Web Controls are gone in MVC. There are no events firing on the server side. This is replaced by two different mechanisms--URLs and POSTing form data. Proper use of these will replace your need for the ViewState.

In a conventional ASP.NET web application, you would place a LinkButton on your webpage that would perform function X. ASP.NET would stick lots of ViewState cruft, javascript and other stuff into the webpage so that, when the user clicks on the button and "posts back" to the website (by submitting a form nobody knows existed), ASP.NET reconstructs what happened and determines a particular button event handler must be executed.

In MVC, you construct your link to access a particular route.
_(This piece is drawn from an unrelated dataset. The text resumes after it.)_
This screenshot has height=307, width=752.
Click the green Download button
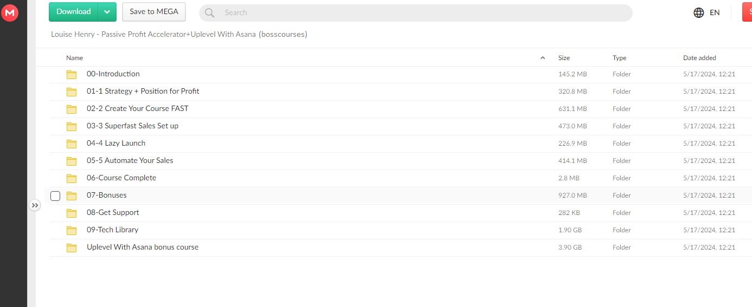pyautogui.click(x=74, y=12)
The route describes what the user wishes to do--/Users/Delinquent/Index (show a list of all delinquent users). The routing system in MVC determines which Controller will handle this route and which method on that controller will execute. Any additional information can be transmitted to the controller method by URL query string values (?Page=5 for the 5th page of delinquents).

In addition to URLs, you can use HTML forms to POST back more complex information (such as a form's worth of data) or things that won't fit in a query string, such as a file.

So you "maintain" state via query strings and form POST values. You'll find that, in fact, there isn't that much state to maintain in the end. In fact, having to maintain lots of state is a good indication that your design is lacking or that you're trying to do something that doesn't fit a website model.